Piuttosto che esercitarsi in pose decisioniste, i leader che vogliono
provare a non lasciarsi travolgere dalla corrente del fiume
populista, dovrebbero provare a rilanciare il contenuto storico e il
senso generale della delega democratica di rappresentanza. Provandosi
nel tentativo di riassettare le strutture portanti di quella delega,
dovrebbero in primis occuparsi di riorganizzare un sistema dei
partiti adeguato ai tempi.
Nel
1924, cinque anni prima del crollo di Wall Street e dell’inizio
della Grande Depressione, Franklin Delano Roosevelt scriveva: “Vorrei
che i Democratici in tutto il paese fossero più uniti, si
liberassero della loro faziosità e del loro provincialismo,
instaurassero migliori rapporti con la stampa e dessero una base
finanziaria più solida all’organizzazione nazionale del partito”.
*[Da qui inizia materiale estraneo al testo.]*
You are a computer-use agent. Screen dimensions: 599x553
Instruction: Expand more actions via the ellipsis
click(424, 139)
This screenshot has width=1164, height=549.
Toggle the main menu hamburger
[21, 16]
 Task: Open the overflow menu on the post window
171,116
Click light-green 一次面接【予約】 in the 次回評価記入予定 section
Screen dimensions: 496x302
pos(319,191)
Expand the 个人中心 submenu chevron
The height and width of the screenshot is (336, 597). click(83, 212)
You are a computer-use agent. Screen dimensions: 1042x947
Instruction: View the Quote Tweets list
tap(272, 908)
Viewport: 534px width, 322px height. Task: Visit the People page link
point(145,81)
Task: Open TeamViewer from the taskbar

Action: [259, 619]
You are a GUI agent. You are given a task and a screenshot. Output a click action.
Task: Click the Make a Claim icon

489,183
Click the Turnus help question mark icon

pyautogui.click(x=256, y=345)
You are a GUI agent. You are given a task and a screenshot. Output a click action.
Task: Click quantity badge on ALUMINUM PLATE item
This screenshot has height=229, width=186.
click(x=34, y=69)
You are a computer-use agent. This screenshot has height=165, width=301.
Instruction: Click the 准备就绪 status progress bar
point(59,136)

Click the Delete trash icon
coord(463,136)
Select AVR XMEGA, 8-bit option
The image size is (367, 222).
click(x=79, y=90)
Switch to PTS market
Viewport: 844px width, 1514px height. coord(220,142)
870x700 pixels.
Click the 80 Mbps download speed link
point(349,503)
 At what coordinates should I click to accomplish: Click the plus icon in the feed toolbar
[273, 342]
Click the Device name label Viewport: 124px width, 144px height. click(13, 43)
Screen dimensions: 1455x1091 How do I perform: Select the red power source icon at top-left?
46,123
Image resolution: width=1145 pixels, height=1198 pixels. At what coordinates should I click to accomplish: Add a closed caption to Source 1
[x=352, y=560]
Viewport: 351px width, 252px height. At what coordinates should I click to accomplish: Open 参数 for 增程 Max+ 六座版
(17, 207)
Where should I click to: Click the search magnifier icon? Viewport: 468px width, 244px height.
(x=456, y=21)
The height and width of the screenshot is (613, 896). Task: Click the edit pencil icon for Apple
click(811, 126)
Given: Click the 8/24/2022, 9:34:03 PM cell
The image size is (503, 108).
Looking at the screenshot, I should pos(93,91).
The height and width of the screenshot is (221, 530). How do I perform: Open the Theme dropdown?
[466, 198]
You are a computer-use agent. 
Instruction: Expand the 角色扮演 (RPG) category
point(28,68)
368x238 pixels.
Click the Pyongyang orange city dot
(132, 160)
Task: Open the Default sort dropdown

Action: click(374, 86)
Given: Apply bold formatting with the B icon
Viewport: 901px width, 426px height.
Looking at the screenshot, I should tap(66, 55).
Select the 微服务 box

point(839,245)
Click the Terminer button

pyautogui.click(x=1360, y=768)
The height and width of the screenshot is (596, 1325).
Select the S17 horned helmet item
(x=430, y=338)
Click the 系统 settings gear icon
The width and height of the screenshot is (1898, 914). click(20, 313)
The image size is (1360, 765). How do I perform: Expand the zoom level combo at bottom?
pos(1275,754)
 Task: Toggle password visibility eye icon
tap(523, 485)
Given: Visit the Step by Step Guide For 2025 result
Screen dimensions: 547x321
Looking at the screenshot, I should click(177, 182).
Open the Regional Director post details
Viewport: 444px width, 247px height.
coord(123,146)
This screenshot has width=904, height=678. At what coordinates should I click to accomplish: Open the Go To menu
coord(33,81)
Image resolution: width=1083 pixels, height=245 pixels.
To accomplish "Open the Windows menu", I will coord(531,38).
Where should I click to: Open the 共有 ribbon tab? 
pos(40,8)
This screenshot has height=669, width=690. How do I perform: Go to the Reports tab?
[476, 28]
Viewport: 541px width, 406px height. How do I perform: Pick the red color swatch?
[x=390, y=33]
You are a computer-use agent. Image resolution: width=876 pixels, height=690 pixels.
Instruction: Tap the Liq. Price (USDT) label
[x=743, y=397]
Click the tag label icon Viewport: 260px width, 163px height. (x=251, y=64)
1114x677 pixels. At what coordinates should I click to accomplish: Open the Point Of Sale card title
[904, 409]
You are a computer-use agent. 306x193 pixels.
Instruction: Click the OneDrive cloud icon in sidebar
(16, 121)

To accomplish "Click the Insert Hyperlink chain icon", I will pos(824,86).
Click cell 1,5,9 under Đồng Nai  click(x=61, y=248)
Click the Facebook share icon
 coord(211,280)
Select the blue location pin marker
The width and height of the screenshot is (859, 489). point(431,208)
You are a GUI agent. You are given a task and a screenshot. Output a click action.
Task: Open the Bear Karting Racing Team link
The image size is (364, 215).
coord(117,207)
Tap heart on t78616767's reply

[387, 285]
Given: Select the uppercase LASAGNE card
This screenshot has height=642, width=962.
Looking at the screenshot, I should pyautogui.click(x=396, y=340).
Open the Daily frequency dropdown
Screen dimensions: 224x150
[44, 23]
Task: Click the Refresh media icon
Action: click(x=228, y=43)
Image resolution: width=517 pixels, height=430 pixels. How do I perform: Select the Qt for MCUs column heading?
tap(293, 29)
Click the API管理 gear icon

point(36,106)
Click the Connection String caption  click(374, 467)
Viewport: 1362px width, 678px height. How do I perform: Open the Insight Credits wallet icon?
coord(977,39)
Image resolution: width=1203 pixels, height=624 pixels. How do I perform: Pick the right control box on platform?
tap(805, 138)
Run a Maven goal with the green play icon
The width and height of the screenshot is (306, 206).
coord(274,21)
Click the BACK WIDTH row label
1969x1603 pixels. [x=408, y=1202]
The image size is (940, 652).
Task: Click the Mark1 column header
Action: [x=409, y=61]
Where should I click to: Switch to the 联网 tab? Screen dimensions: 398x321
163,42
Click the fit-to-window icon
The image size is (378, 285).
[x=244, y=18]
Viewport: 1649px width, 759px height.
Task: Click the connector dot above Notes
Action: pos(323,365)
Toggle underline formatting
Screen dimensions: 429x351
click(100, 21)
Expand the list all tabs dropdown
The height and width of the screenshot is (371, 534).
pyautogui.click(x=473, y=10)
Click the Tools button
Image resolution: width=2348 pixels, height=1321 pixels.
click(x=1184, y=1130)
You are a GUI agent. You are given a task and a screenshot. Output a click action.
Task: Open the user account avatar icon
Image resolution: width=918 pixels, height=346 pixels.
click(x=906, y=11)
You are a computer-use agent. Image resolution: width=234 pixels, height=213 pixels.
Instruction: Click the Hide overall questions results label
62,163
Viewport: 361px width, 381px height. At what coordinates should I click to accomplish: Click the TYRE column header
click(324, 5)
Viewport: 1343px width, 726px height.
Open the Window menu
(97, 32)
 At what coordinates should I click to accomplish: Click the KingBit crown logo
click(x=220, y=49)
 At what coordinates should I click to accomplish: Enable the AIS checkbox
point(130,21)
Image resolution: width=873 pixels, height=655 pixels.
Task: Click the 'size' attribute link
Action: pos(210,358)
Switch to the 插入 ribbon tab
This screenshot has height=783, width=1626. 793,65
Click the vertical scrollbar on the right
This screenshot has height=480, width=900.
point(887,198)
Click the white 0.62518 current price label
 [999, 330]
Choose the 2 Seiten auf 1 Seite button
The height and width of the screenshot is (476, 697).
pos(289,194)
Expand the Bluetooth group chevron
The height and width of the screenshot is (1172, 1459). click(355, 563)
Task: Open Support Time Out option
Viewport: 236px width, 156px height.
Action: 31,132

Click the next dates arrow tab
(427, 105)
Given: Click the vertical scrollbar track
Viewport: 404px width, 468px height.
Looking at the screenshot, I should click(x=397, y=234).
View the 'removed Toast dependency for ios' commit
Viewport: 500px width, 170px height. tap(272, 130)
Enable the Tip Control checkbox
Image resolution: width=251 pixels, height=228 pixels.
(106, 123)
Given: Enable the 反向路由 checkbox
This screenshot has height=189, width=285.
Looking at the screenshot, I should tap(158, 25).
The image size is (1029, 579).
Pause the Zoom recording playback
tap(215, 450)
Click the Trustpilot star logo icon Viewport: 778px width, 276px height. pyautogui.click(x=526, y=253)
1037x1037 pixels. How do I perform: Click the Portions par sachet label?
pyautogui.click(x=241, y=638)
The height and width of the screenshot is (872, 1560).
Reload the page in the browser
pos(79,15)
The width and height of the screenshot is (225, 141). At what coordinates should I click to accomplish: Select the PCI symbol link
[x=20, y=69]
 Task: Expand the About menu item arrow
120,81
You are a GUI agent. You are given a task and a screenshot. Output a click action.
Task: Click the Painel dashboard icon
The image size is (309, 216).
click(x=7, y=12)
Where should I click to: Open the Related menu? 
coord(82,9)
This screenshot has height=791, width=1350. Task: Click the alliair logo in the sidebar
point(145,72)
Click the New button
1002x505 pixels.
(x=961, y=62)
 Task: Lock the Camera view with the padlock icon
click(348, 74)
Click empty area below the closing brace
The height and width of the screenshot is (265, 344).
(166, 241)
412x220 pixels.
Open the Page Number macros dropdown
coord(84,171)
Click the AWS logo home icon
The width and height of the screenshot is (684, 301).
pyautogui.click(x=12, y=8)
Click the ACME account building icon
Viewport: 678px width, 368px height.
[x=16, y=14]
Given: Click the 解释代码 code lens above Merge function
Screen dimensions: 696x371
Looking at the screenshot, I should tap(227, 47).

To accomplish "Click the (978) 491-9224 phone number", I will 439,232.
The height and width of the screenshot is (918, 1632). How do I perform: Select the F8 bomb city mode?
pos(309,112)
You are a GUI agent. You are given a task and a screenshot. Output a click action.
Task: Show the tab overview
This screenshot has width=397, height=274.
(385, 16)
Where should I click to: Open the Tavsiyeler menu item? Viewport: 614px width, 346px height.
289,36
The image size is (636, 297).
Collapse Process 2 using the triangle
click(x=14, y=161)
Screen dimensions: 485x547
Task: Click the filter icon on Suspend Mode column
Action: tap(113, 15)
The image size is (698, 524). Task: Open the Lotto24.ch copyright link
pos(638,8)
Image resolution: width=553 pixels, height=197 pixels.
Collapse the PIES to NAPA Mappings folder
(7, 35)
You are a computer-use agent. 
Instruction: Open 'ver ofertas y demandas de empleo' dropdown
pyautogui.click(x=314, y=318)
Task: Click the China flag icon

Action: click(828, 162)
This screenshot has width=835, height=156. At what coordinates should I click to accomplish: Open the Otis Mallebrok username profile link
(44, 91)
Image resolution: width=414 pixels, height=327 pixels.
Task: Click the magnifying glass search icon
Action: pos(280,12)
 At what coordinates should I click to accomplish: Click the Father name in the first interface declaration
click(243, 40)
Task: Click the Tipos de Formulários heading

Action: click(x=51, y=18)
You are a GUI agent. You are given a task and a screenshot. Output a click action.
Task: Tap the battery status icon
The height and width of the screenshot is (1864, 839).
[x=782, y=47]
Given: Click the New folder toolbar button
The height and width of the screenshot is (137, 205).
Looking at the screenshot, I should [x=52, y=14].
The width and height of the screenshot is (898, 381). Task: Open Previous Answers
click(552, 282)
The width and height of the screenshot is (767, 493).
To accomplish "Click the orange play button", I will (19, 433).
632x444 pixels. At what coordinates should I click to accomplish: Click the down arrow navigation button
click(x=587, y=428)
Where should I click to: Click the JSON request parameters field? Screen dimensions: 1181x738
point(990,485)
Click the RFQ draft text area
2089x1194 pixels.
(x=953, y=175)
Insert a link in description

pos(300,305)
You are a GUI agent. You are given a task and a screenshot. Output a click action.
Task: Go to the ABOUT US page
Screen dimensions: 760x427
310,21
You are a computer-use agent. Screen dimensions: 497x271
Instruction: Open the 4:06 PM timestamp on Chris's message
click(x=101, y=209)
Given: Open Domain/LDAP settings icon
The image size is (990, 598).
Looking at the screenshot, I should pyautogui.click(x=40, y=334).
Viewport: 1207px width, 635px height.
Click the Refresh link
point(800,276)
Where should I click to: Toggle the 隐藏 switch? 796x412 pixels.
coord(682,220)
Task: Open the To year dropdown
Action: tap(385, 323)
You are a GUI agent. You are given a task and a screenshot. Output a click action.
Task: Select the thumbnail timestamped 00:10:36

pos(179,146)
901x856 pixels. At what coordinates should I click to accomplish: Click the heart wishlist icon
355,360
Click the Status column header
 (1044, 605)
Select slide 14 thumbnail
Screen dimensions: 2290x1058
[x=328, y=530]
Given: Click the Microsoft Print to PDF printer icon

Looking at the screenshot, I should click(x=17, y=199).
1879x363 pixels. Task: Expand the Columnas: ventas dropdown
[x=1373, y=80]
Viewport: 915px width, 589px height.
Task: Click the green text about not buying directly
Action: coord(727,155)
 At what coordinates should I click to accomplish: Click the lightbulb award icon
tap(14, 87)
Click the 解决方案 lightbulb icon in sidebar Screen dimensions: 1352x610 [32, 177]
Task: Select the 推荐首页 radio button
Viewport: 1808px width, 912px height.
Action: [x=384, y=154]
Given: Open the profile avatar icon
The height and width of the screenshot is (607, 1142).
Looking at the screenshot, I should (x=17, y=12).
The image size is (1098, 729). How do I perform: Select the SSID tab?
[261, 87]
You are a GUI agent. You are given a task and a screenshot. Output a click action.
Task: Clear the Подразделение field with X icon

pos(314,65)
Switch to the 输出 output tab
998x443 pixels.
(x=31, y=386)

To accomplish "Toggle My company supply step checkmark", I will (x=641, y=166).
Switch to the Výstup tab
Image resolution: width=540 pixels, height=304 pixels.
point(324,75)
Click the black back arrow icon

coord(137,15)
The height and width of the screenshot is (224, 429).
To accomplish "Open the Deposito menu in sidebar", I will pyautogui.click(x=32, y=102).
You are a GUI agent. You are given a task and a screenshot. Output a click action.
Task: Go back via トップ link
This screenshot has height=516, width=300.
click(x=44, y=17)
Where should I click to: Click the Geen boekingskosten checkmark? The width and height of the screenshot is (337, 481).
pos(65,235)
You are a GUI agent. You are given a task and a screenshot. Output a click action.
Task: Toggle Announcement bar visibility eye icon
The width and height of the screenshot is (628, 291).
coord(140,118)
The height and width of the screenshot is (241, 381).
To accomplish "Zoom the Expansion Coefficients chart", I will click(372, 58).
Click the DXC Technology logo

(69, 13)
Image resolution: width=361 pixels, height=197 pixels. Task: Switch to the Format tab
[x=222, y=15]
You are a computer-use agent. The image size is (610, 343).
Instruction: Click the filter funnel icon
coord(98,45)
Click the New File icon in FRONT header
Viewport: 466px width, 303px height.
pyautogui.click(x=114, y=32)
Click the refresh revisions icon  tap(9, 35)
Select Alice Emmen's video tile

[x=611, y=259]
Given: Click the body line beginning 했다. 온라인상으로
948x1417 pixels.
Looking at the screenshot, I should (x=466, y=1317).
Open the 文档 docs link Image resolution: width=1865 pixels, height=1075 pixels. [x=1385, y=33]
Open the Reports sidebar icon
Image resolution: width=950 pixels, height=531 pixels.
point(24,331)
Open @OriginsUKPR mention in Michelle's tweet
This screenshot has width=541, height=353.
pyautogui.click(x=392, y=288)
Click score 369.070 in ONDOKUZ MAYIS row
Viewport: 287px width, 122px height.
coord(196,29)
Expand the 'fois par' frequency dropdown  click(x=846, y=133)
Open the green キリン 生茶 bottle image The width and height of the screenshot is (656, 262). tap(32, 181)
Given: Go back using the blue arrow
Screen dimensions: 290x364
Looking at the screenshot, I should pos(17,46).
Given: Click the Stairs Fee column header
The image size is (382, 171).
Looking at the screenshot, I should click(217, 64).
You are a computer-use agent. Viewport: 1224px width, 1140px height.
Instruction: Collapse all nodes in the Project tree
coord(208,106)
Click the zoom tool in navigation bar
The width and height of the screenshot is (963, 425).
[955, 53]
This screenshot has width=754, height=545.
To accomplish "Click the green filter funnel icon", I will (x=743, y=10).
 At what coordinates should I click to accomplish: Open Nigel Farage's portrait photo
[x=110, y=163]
Nel suo The Myth of the Strong Leader, Archie Brown descrive
Roosevelt come il perfetto “redifining leader”, un leader cioè
che determina tali cambiamenti nella società che è impossibile
tornare indietro. Roosevelt riuscì a produrli rivoltando come un
calzino il suo partito, imbruttito com’era dalle corruttele di
Tammany Hall e infiacchito dall’indolenza intellettuale che il
carrierismo politico reca sempre con sé.
In
un’epoca, la fine degli anni Venti, in cui in Europa il populismo
portava democraticamente al governo alcuni dei peggiori dittatori che
la storia ricordi, l’America si affidò a un leader politico
capace, tra sconfitte e vittorie, di assorbire col New Deal le spinte
irrazionaliste che animavano il dibattito pubblico statunitense. Ci
riuscì grazie al suo personale talento, all’abilità di
circondarsi degli uomini migliori e alla felice intuizione di fare
del proprio partito uno strumento formidabile di governo al servizio
dell’interesse generale della nazione.